In particular, one of the weaker features employed by the Elsner and Charniak classifier is 
the absence or presence of “technical” words in a post. This is based on the assumption that 
technical words are descriptive of a topic of interest. In the case of the Elsner and Charniak 
study, their corpus consisted entirely of chat from a single Linux-related session. Therefore, the 
assumption was that these technical words were descriptive of Linux-related topics. To generate 
the technical words list, Elsner and Charniak used a Linux technical manual and filtered out all 
words that were contained in a general news corpus (with news items pre-dating the Linux 
operating system), leaving only Linux-specific technical terms behind. This approach, while 


effective on the particular session used in the study, has several limitations: 


1. Finding good source texts upon which to use the word-differential approach many be 
problematic. 


2. This approach may not work with chat session that are not technical in nature. 
3. Topics may in fact include non-technical words. 


4. It does not account for multiple topics within the context of a global topic-oriented ses- 


sion. 


5. It is difficult to update the model with additional information. 


To address these limitations, we evaluated the use of LDA in constructing our feature set. The 


technical details and the results of this are included in Chapters 3 and 4. 

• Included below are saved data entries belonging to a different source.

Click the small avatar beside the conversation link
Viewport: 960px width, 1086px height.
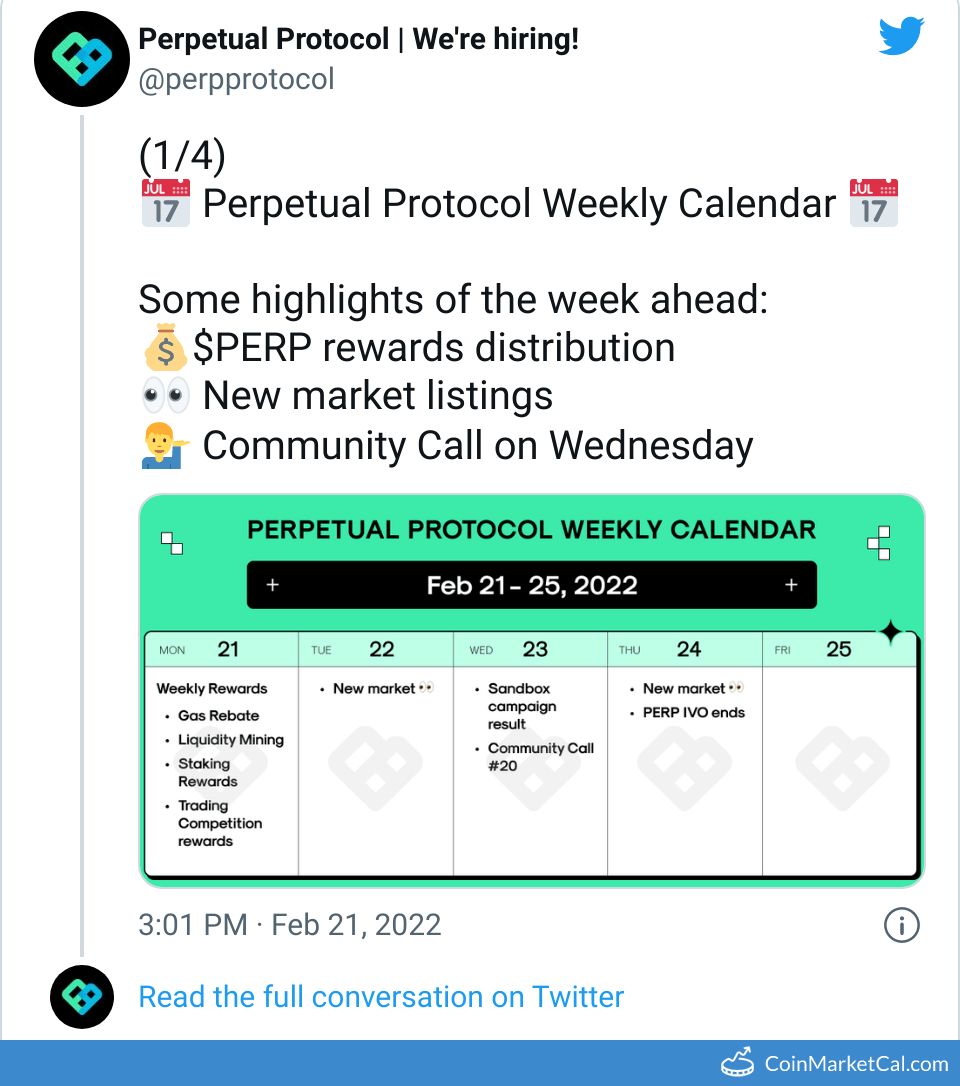tap(82, 997)
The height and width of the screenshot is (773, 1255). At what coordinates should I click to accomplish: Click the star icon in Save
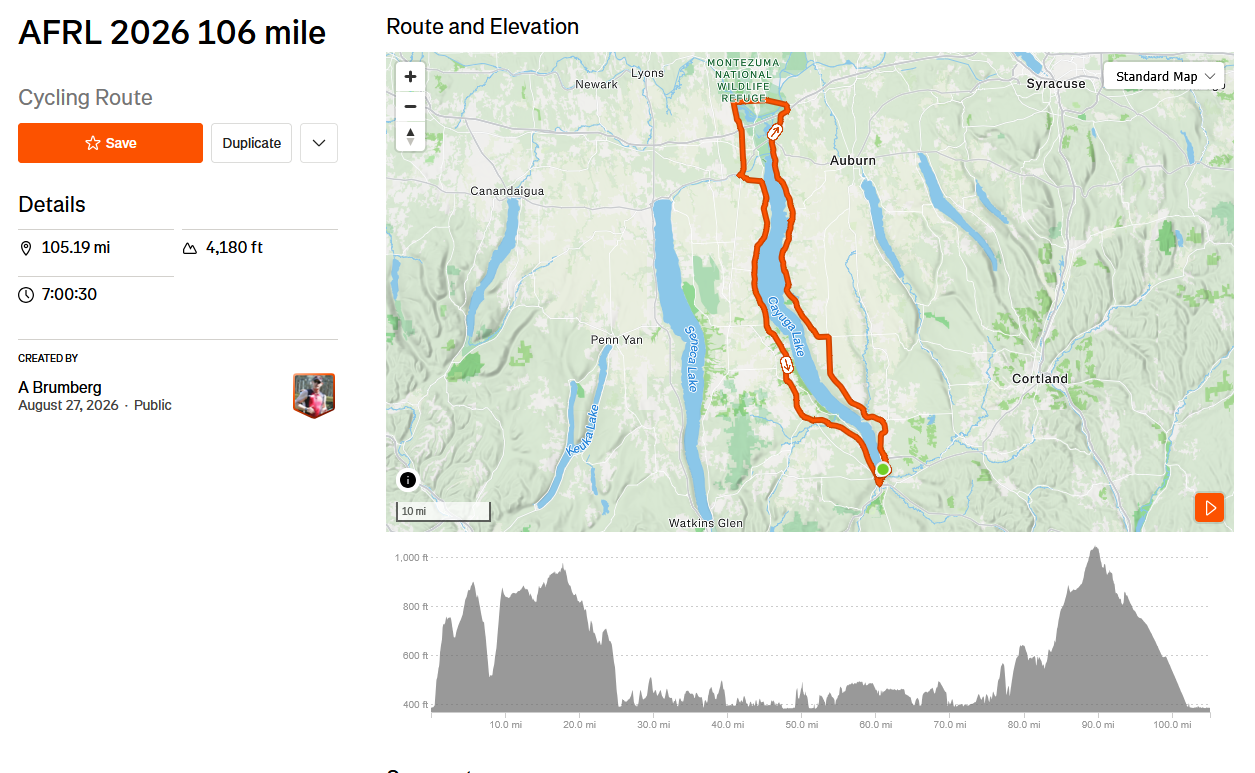(x=93, y=143)
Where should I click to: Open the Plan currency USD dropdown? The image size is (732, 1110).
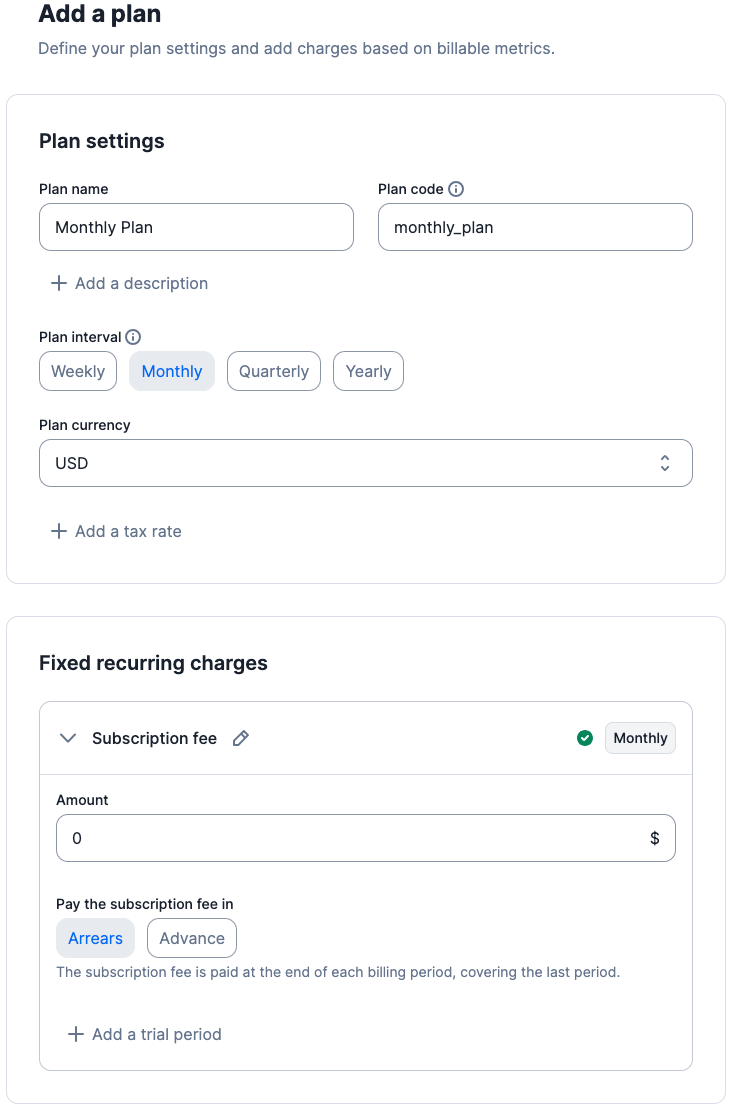coord(365,463)
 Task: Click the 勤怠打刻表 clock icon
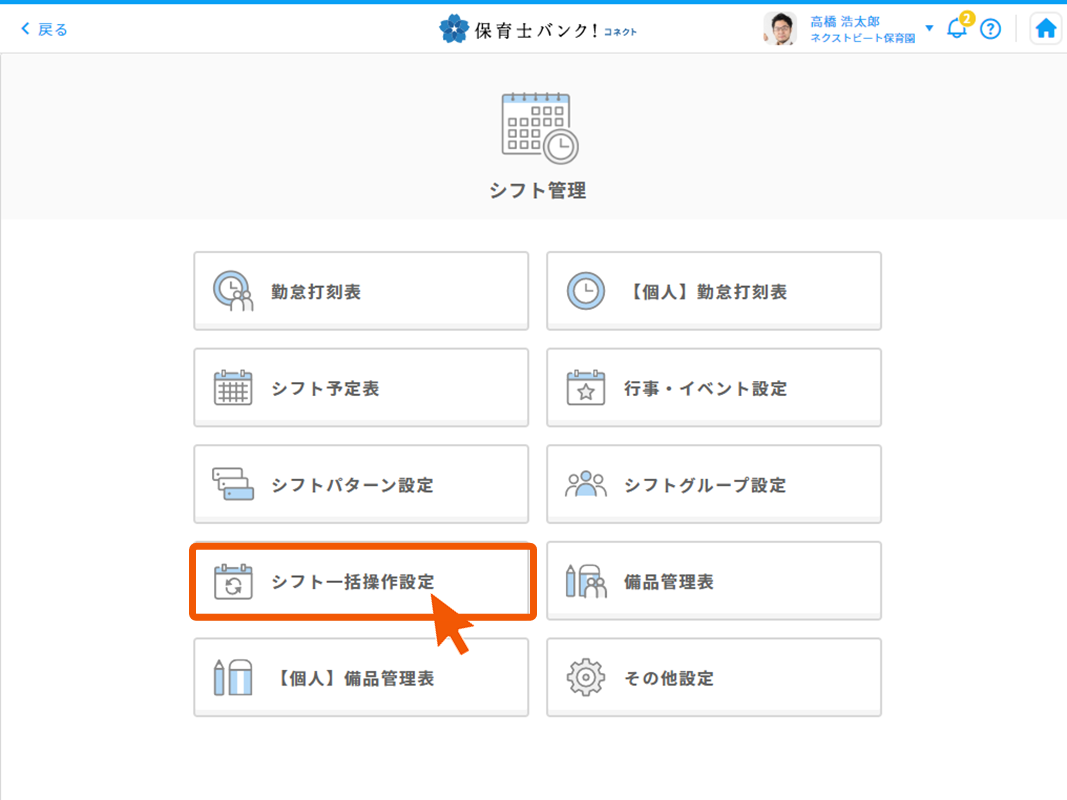point(233,292)
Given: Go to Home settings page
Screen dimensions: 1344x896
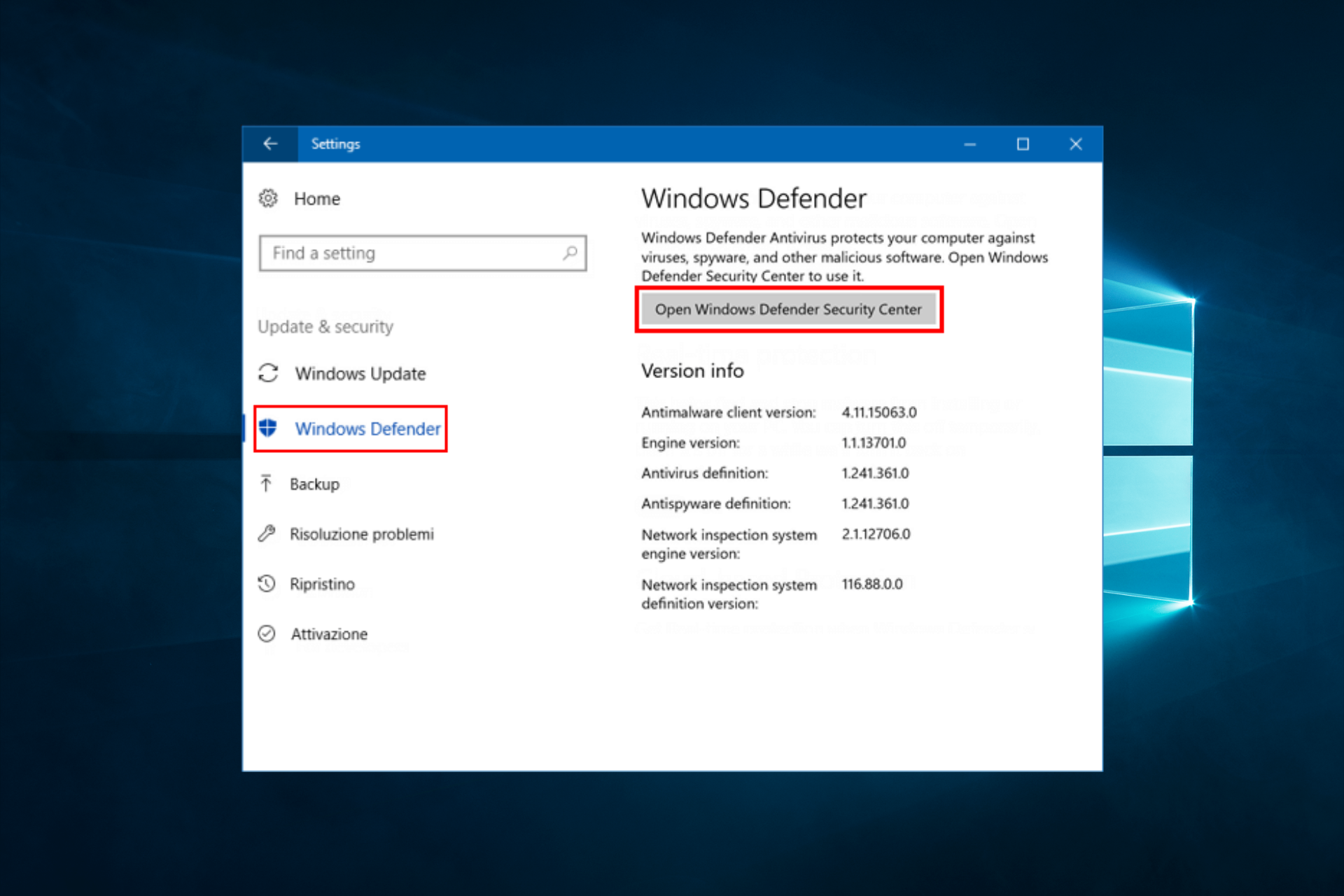Looking at the screenshot, I should 317,199.

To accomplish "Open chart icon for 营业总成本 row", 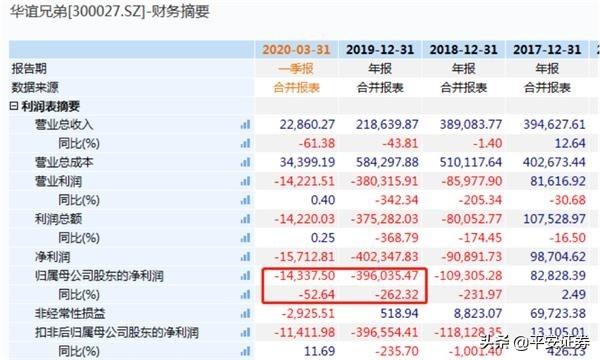I will pos(245,162).
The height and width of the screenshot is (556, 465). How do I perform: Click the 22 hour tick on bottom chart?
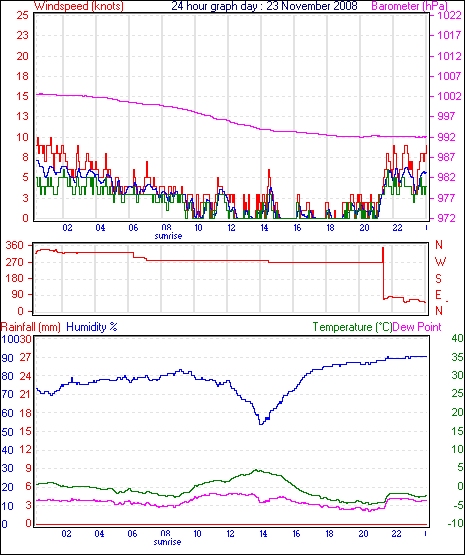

2.5.1 Probabilistic Latent Semantic Indexing 


Probabilistic Latent Semantic Indexing (pLSI; also known as Probabilistic Latent Semantic 
Analysis or pLSA) is a generative model for text classification proposed by Hofmann [21] that 
models in each word in a document as a sample from a mixture model. In pLSI each word is 
generated from a single topic; different words in the document may be generated from different 
documents. The output of this model is a list of mixing proportions for the different mixture 


components.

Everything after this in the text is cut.